**THE PROBLEM:** Make a verbatim transcription of the records, without the pictures.

○ ○ ○

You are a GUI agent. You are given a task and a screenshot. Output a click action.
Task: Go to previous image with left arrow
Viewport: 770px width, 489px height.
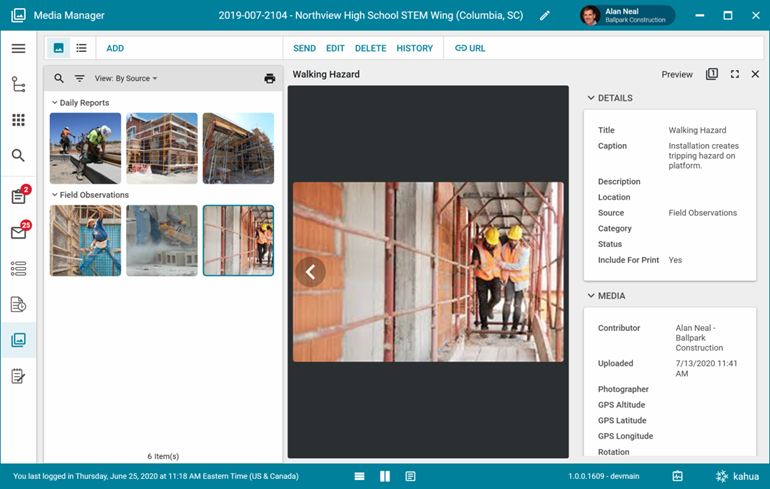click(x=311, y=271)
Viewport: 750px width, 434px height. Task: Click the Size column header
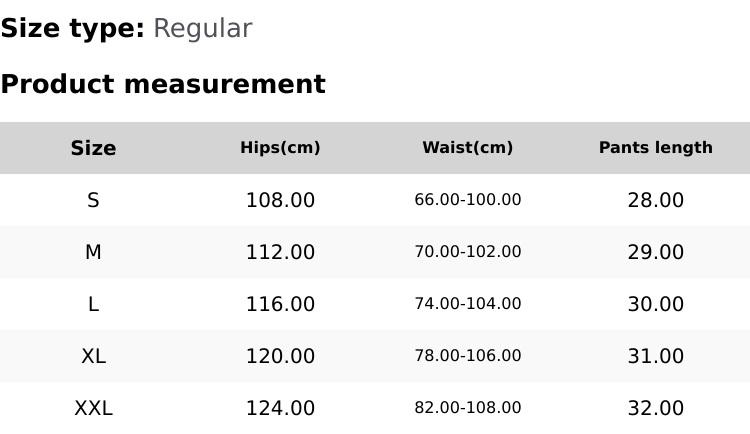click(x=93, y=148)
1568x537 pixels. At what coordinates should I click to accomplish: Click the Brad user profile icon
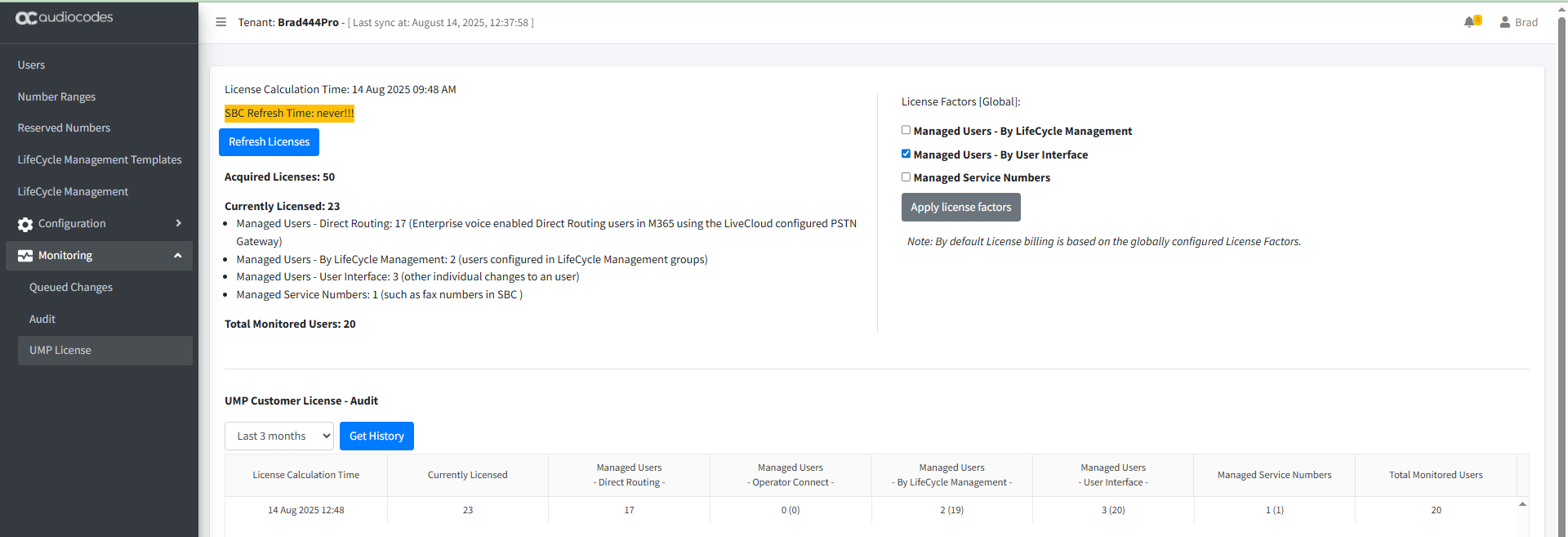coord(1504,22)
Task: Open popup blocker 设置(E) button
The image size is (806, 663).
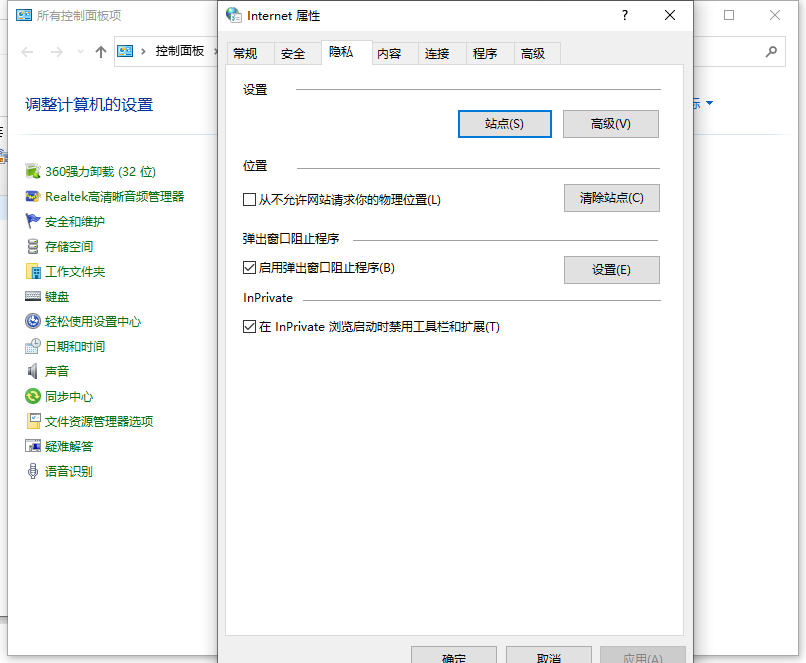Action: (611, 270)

○ ○ ○

**SOLUTION TO THE PROBLEM:**
You are a GUI agent. You are given a task and a screenshot. Output a click action.
Task: Go to previous image with left arrow
Viewport: 770px width, 489px height.
click(x=311, y=271)
Viewport: 750px width, 434px height. Task: Click the Size column header
click(x=93, y=148)
1568x537 pixels. At what coordinates should I click to accomplish: Click the Brad user profile icon
coord(1504,22)
Task: Open popup blocker 设置(E) button
The image size is (806, 663).
Action: (611, 270)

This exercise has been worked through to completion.